- [Task brief]:
Write out the whole listing exactly as it stands.

- [Data to use]:
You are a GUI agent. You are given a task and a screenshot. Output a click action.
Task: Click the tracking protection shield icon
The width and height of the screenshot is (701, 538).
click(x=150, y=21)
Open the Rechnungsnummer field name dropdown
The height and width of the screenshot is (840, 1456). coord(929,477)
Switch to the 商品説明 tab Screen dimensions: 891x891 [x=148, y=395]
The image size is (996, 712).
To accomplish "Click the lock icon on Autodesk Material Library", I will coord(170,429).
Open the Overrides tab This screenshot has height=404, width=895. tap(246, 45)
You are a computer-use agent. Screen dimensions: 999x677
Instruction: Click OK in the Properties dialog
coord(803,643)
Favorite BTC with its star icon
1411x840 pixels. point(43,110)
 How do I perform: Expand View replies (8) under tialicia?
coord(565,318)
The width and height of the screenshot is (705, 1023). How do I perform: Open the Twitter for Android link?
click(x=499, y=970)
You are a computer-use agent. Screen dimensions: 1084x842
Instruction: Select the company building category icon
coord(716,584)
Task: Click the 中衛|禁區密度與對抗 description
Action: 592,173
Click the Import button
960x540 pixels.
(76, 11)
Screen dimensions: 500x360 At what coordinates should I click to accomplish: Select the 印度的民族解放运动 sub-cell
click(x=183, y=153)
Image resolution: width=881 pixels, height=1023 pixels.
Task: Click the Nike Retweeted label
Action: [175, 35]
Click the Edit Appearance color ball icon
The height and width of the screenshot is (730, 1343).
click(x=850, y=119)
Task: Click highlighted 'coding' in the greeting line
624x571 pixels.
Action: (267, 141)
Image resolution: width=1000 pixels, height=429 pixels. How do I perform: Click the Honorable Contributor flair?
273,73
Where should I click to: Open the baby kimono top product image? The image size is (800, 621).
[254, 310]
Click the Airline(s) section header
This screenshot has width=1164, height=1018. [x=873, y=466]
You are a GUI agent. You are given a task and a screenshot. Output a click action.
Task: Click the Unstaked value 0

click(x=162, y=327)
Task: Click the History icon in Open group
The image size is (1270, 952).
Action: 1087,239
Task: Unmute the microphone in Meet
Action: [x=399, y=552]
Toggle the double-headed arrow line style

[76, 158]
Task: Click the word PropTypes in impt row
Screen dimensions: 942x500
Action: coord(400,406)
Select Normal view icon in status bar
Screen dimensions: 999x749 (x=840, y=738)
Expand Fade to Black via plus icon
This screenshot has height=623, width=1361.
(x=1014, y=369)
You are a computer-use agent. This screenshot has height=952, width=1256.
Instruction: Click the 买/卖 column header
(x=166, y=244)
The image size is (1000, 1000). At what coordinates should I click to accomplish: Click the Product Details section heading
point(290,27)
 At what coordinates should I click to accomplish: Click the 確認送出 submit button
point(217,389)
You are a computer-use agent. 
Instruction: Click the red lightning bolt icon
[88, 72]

- [Response area]:
You are a GUI agent. You are given a task and a screenshot. Output a click action.
Task: Click the tracking protection shield icon
The width and height of the screenshot is (701, 538).
click(x=150, y=21)
Open the Rechnungsnummer field name dropdown
The height and width of the screenshot is (840, 1456). coord(929,477)
Switch to the 商品説明 tab Screen dimensions: 891x891 [x=148, y=395]
The image size is (996, 712).
To accomplish "Click the lock icon on Autodesk Material Library", I will coord(170,429).
Open the Overrides tab This screenshot has height=404, width=895. tap(246, 45)
You are a computer-use agent. Screen dimensions: 999x677
Instruction: Click OK in the Properties dialog
coord(803,643)
Favorite BTC with its star icon
1411x840 pixels. point(43,110)
 How do I perform: Expand View replies (8) under tialicia?
coord(565,318)
The width and height of the screenshot is (705, 1023). How do I perform: Open the Twitter for Android link?
click(x=499, y=970)
You are a computer-use agent. Screen dimensions: 1084x842
Instruction: Select the company building category icon
coord(716,584)
Task: Click the 中衛|禁區密度與對抗 description
Action: 592,173
Click the Import button
960x540 pixels.
(76, 11)
Screen dimensions: 500x360 At what coordinates should I click to accomplish: Select the 印度的民族解放运动 sub-cell
click(x=183, y=153)
Image resolution: width=881 pixels, height=1023 pixels.
Task: Click the Nike Retweeted label
Action: [175, 35]
Click the Edit Appearance color ball icon
The height and width of the screenshot is (730, 1343).
click(x=850, y=119)
Task: Click highlighted 'coding' in the greeting line
624x571 pixels.
Action: (267, 141)
Image resolution: width=1000 pixels, height=429 pixels. How do I perform: Click the Honorable Contributor flair?
273,73
Where should I click to: Open the baby kimono top product image? The image size is (800, 621).
[254, 310]
Click the Airline(s) section header
This screenshot has width=1164, height=1018. [x=873, y=466]
You are a GUI agent. You are given a task and a screenshot. Output a click action.
Task: Click the Unstaked value 0

click(x=162, y=327)
Task: Click the History icon in Open group
The image size is (1270, 952).
Action: 1087,239
Task: Unmute the microphone in Meet
Action: [x=399, y=552]
Toggle the double-headed arrow line style

[76, 158]
Task: Click the word PropTypes in impt row
Screen dimensions: 942x500
Action: coord(400,406)
Select Normal view icon in status bar
Screen dimensions: 999x749 (x=840, y=738)
Expand Fade to Black via plus icon
This screenshot has height=623, width=1361.
(x=1014, y=369)
You are a computer-use agent. This screenshot has height=952, width=1256.
Instruction: Click the 买/卖 column header
(x=166, y=244)
The image size is (1000, 1000). At what coordinates should I click to accomplish: Click the Product Details section heading
point(290,27)
 At what coordinates should I click to accomplish: Click the 確認送出 submit button
point(217,389)
You are a computer-use agent. 
Instruction: Click the red lightning bolt icon
[88, 72]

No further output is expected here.